--- The problem ---
For every line in the material below that holds "will", report the line.

——

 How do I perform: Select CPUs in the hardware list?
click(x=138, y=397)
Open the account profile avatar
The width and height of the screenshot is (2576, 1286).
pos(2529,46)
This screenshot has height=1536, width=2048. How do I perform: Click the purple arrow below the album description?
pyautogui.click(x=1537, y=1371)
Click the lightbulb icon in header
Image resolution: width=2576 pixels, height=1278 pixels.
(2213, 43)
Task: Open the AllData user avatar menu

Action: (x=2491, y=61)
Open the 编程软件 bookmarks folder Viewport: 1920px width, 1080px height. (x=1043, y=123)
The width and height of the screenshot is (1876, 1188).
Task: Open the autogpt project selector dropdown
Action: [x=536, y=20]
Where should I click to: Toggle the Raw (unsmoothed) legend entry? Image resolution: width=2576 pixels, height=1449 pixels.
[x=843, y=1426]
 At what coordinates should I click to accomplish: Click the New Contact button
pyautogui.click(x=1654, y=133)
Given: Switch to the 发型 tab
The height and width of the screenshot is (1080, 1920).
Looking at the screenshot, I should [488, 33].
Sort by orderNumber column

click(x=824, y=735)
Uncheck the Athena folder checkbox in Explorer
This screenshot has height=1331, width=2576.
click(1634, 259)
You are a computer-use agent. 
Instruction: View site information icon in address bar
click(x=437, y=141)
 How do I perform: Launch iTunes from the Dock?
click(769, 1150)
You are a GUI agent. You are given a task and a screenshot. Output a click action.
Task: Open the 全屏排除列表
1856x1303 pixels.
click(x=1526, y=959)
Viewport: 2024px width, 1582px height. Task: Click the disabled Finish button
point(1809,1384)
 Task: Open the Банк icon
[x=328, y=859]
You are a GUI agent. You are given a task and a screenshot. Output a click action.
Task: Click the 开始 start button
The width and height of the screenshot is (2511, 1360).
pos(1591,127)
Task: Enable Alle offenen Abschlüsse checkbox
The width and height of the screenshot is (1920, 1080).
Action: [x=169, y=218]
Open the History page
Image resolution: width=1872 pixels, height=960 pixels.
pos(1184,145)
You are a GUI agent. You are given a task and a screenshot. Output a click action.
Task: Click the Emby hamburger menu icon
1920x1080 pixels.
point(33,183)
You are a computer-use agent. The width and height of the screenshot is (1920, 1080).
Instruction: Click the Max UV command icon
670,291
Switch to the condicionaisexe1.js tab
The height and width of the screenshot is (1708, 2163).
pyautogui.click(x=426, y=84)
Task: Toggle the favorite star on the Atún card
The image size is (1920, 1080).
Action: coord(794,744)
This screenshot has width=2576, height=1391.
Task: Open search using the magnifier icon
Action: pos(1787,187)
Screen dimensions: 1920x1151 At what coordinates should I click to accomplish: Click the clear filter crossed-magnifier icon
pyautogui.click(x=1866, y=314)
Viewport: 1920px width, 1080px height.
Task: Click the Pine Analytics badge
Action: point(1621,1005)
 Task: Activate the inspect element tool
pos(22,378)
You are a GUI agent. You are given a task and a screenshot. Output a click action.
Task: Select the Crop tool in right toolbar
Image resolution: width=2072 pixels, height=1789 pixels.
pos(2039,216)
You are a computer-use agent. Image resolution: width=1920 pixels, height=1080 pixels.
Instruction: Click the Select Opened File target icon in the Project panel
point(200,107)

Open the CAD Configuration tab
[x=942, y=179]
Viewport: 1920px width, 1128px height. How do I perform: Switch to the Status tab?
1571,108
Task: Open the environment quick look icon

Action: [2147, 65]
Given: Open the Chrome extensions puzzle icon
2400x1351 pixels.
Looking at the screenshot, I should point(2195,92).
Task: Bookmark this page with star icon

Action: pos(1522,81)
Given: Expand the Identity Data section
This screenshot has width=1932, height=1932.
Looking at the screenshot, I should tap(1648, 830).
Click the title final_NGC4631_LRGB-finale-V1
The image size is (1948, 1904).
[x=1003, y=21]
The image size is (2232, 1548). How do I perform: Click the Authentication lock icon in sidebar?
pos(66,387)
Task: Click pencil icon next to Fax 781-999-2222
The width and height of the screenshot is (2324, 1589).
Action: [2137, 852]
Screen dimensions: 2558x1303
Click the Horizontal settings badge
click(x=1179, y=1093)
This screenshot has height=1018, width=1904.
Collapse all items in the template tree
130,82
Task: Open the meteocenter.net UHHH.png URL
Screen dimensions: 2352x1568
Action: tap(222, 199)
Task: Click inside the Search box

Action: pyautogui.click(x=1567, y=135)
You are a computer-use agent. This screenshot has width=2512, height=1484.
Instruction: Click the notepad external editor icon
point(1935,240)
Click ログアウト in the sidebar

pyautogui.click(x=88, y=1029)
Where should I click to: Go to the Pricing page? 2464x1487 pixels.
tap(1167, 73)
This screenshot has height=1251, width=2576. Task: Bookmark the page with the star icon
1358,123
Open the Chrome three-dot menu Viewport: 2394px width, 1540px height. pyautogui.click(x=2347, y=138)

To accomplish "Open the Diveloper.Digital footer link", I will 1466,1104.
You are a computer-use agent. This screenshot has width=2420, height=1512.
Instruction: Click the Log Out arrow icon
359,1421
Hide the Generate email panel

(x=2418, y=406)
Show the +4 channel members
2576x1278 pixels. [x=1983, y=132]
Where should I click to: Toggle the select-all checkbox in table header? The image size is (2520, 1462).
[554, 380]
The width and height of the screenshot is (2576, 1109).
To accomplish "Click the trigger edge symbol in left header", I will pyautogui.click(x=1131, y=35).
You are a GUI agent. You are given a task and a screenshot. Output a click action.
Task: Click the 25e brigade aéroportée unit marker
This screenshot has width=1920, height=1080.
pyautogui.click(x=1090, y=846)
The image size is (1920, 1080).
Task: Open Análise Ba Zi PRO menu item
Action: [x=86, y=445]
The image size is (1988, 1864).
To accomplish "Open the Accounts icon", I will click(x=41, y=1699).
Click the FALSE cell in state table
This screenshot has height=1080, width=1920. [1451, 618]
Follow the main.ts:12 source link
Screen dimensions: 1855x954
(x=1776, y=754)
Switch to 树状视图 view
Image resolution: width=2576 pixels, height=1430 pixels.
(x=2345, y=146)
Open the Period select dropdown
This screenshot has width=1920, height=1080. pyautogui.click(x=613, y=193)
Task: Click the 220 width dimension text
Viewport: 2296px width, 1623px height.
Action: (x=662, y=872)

——

--- Written solution ---
To accomplish "Open the Diveloper.Digital footer link", I will 1466,1104.
To accomplish "Click the trigger edge symbol in left header", I will pyautogui.click(x=1131, y=35).
To accomplish "Open the Accounts icon", I will click(x=41, y=1699).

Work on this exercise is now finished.